> **Document segment**:
California’s elected officials are sounding off on Wednesday’s mass shooting at the Inland Regional Center in San Bernardino, in which 14 people reportedly were killed and more wounded.

Gov. Jerry Brown cancelled the Capitol Christmas tree lighting ceremony that had been scheduled for Wednesday night. “Our thoughts and prayers are with the victims’ families and everyone affected by the brutal attack,” he said in an emailed statement. “California will spare no effort in bringing these killers to justice.”

From House Minority Leader Nancy Pelosi, D-San Francisco:

“Today, yet another American community is reeling from the horror of gun violence. Our thoughts and prayers are with the people of San Bernardino. As the families of the victims grieve and the survivors focus on healing, the entire American family mourns.

“Gun violence is a crisis of epidemic proportions in our nation. Congress has a moral responsibility to vote on common sense measures to prevent the daily agony of gun violence in communities across America. Enough is enough.”

> **Dataset extract**:
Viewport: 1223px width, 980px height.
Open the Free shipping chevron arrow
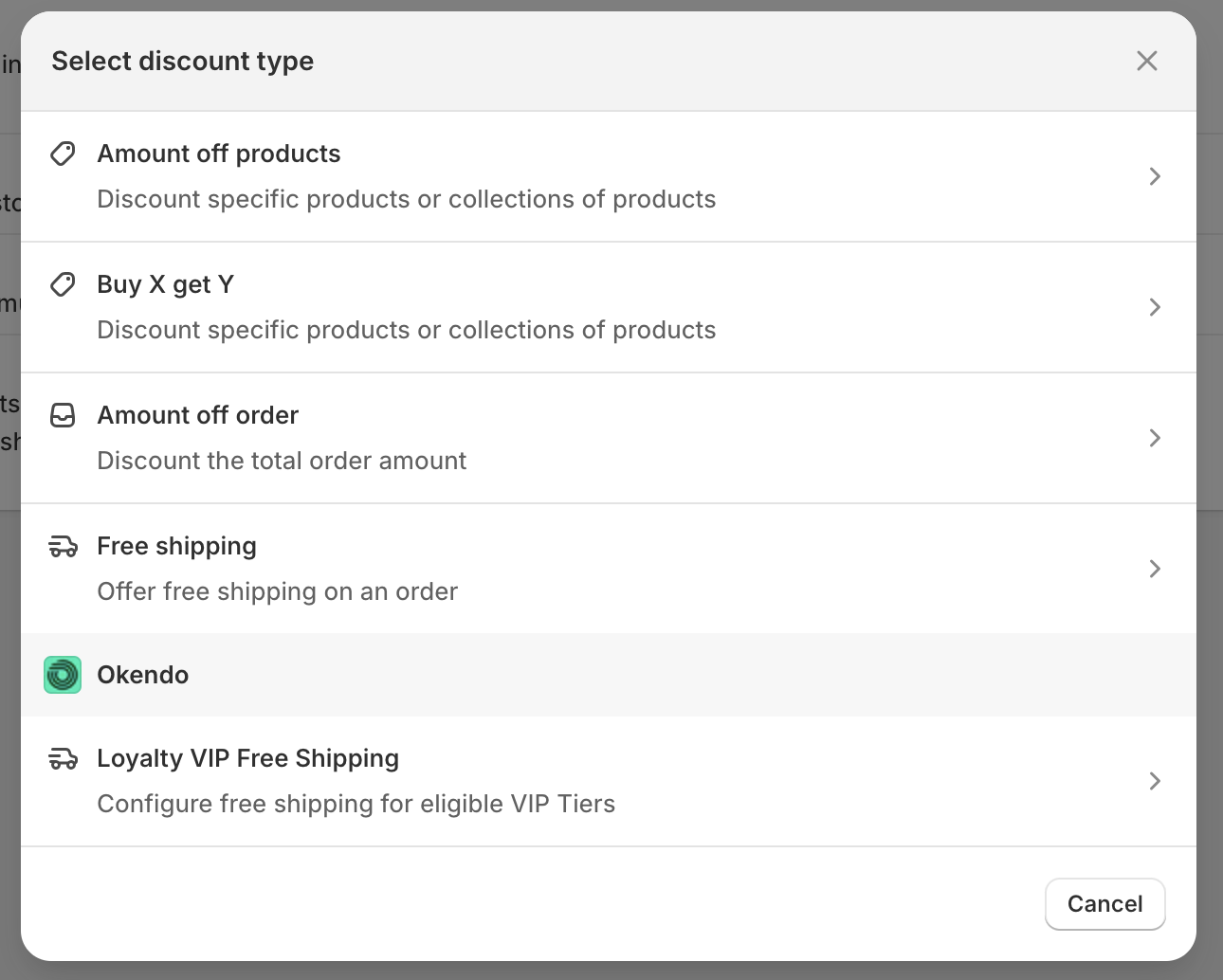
---
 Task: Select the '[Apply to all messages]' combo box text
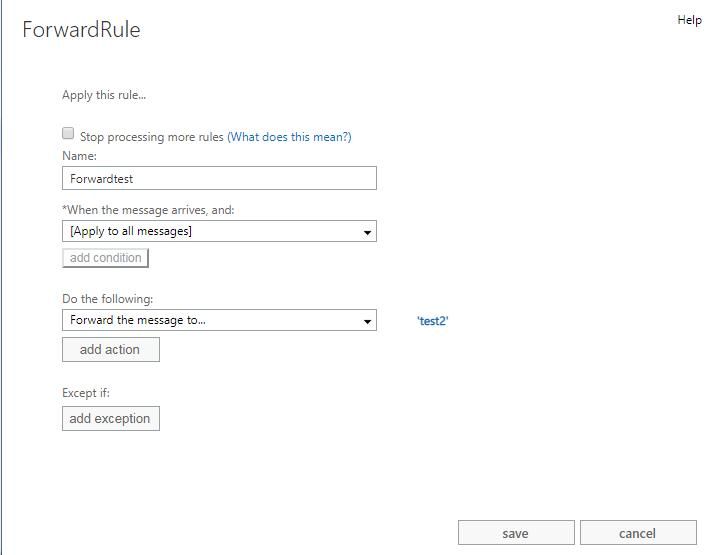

> **Work to do**:
**A)** In the statements on the San Bernardino shooting, take the part that opens with the words "From House Minority" and closes with "American family mourns.", and write it out again with "reeling" changed to "shaken".
**B)** According to the statements on the San Bernardino shooting, which event did Gov. Jerry Brown cancel?

> **Results for the exercise**:
**A)**
From House Minority Leader Nancy Pelosi, D-San Francisco:

“Today, yet another American community is shaken from the horror of gun violence. Our thoughts and prayers are with the people of San Bernardino. As the families of the victims grieve and the survivors focus on healing, the entire American family mourns.

**B)** The Capitol Christmas tree lighting ceremony that had been scheduled for Wednesday night.